Hollywood writers and actors have spent months picketing outside studio lots over issues like residual payments and artificial intelligence.
David McNew
/
Getty Images
Hollywood writers and actors have spent months picketing outside studio lots over issues like residual payments and artificial intelligence.

Good morning. You're reading the Up First newsletter. Subscribe here to get it delivered to your inbox, and listen to the Up First podcast for all the news you need to start your day.

The state of organized labor

A recent Gallup poll found that two-thirds of Americans approve of unions. That's slightly down from last year, but still high — and continues a trend that stands in contrast to the last 60 years. Even so, only a record-low 10% of American workers belong to a union. And we're not seeing much union representation on screen, either.

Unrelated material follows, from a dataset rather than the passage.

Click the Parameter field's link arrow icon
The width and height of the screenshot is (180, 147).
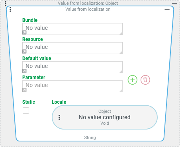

  • Gen Z is the most pro-union generation alive. One poll put its mean union approval at 64.3%, compared to 60.5% for millennials and 57.2% for baby boomers. Many younger workers are embracing unions and the potential protections they can bring to the workplace. 
  • In fact, the U.S. experienced what some declared a "union boom" in 2022, with organizing efforts at companies from Amazon to Starbucks to Condé Nast. Graduate students, rideshare drivers and Medieval Times performers took up the fight, too. But that's not the full story. The overall picture for unions remains bleak a year later, in large part due to labor law that's tilted in favor of employers (and a Supreme Court ruling that dealt unions a blow). 
  • Many unions — and the collective bargaining agreements they try to reach — have found themselves stalled by employers. And that's where the picket lines come in. Right now Hollywood writers and actors are on strike, as are hotel workers in Los Angeles. And auto workers could be next.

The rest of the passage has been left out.